Aprovação de Projeto de Lei no México
O México aprovou um projeto de lei que prevê a redução gradual da jornada semanal de trabalho de 48 para 40 horas. No entanto, essa reforma, que está programada para entrar em vigor no próximo ano, aumenta a carga de horas extras permitidas semanalmente e institui apenas um dia de descanso a cada seis dias trabalhados.
Contexto da Reforma
Atualmente, os trabalhadores mexicanos somam mais de 2.226 horas de trabalho por ano, o que coloca a segunda maior economia da América Latina na posição de pior equilíbrio entre vida profissional e pessoal dentre os países que fazem parte da Organização para a Cooperação e Desenvolvimento Econômico (OCDE). Além disso, cerca de 55% da força de trabalho no país está no setor informal. Este cenário é agravado ainda mais pela baixa produtividade e pelos salários reduzidos, que são os mais baixos entre os 38 países membros da OCDE.
Votação e Apoio Parlamentar
Na terça-feira (24), a Câmara dos Deputados do México aprovou o esboço geral do projeto de lei com o respaldo de todos os 469 deputados presentes, dos 500 que compõem o Congresso, sem nenhum voto contrário. Posteriormente, os parlamentares debateram os termos específicos da legislação, aprovando-os com 411 votos a favor.
Críticas da Oposição
Durante um intenso debate que durou 10 horas, a oposição expressou críticas contundentes à reforma. O partido no poder comemorou a aprovação, que ocorre após anos de negociações com setores empresariais. O deputado Pedro Haces, do partido governista, salientou que "produtividade não se mede pela exaustão. Ela se constrói com dignidade".
Os opositores afirmaram que o projeto não representa uma verdadeira redução da jornada de trabalho, uma vez que ele aumenta as horas extras permitidas de nove para 12 horas e não estabelece dois dias de descanso obrigatórios para cada cinco dias trabalhados. Alex Dominguez, deputado do partido de oposição PRI, apontou que "a ideia da reforma não é ruim, mas está incompleta e foi feita às pressas".
Passos Futuros da Reforma
A reforma já havia sido aprovada em votação geral no Senado no início deste mês e conta com a ampla maioria do partido governista Morena.
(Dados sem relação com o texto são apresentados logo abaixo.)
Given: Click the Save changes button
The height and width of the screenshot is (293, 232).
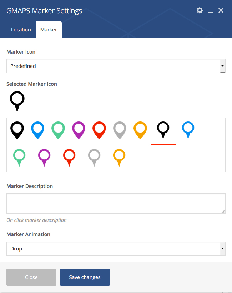Looking at the screenshot, I should pos(85,277).

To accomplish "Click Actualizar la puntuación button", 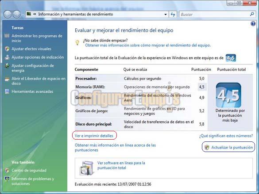I will click(228, 147).
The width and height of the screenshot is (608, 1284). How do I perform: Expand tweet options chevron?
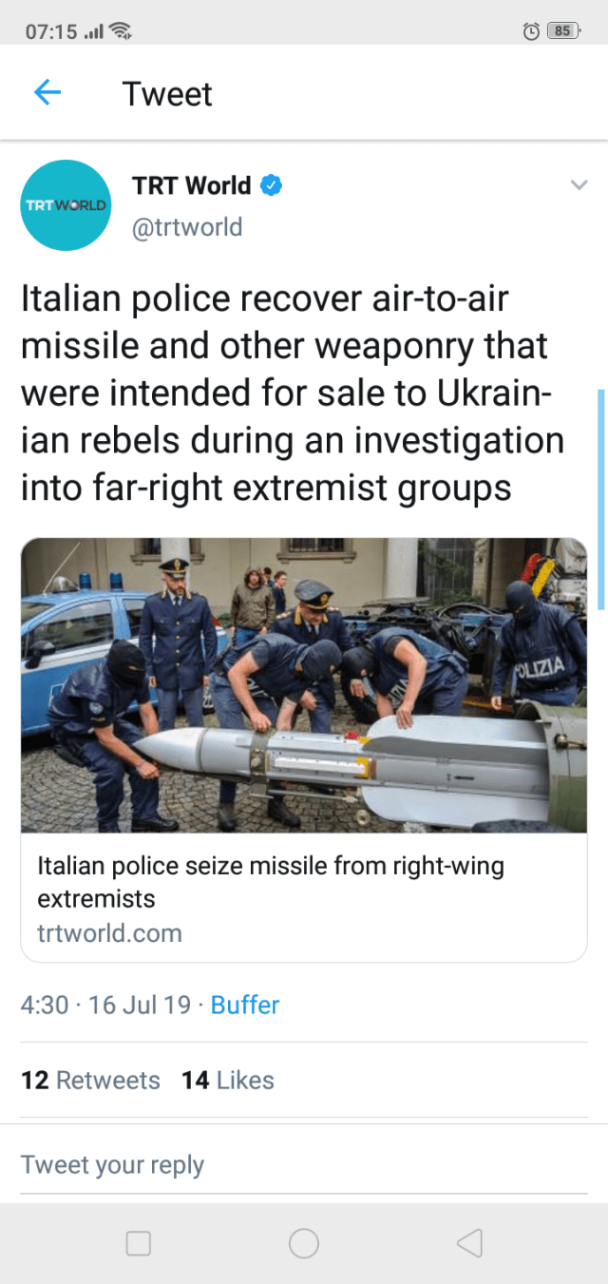coord(579,186)
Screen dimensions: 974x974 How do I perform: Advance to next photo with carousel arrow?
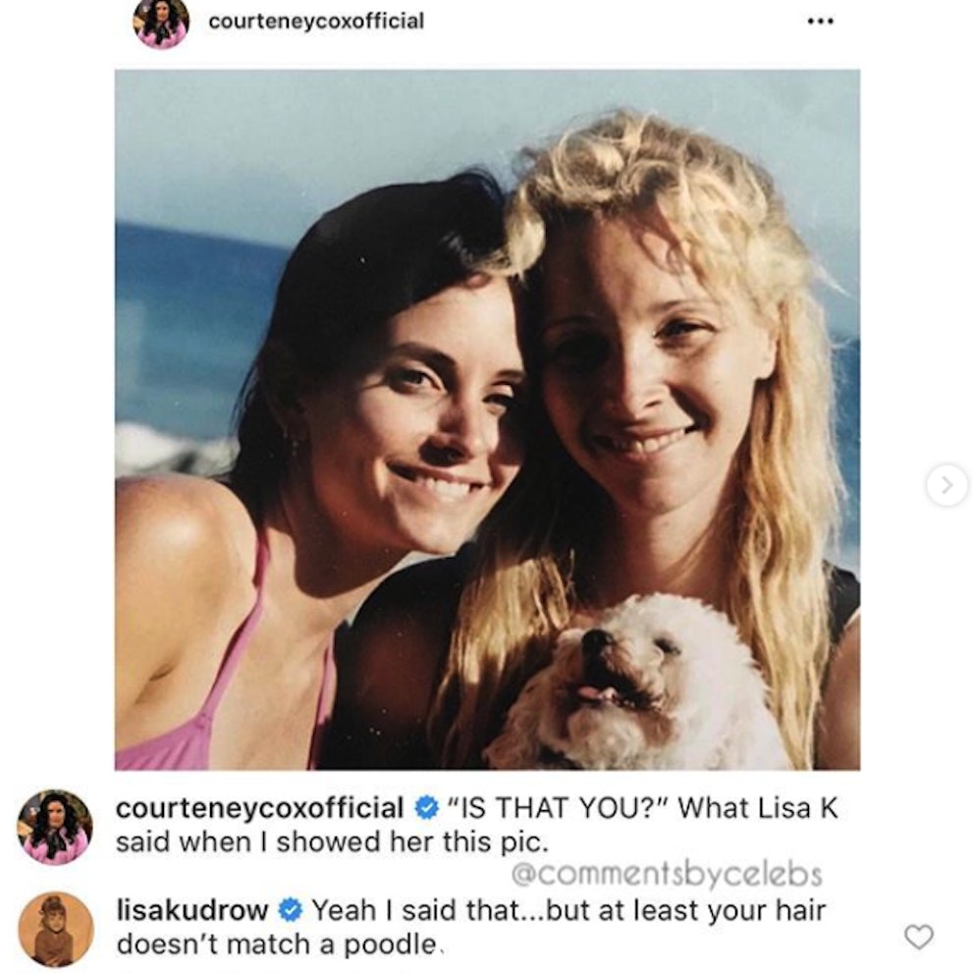point(947,484)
O Ministério do Trabalho divulgou uma declaração em que afirma: "Após mais de 100 anos sem mudanças, o México eliminará gradualmente a jornada de trabalho de 48 horas semanais".
A presidente Claudia Sheinbaum apresentou a proposta em dezembro, com o intuito de diminuir a jornada de trabalho em duas horas a cada ano até 2030, beneficiando cerca de 13,4 milhões de trabalhadores.
Se a nova legislação for aprovada por mais da metade das assembleias legislativas estaduais do México, como é esperado, a primeira redução de duas horas será implementada em janeiro de 2027.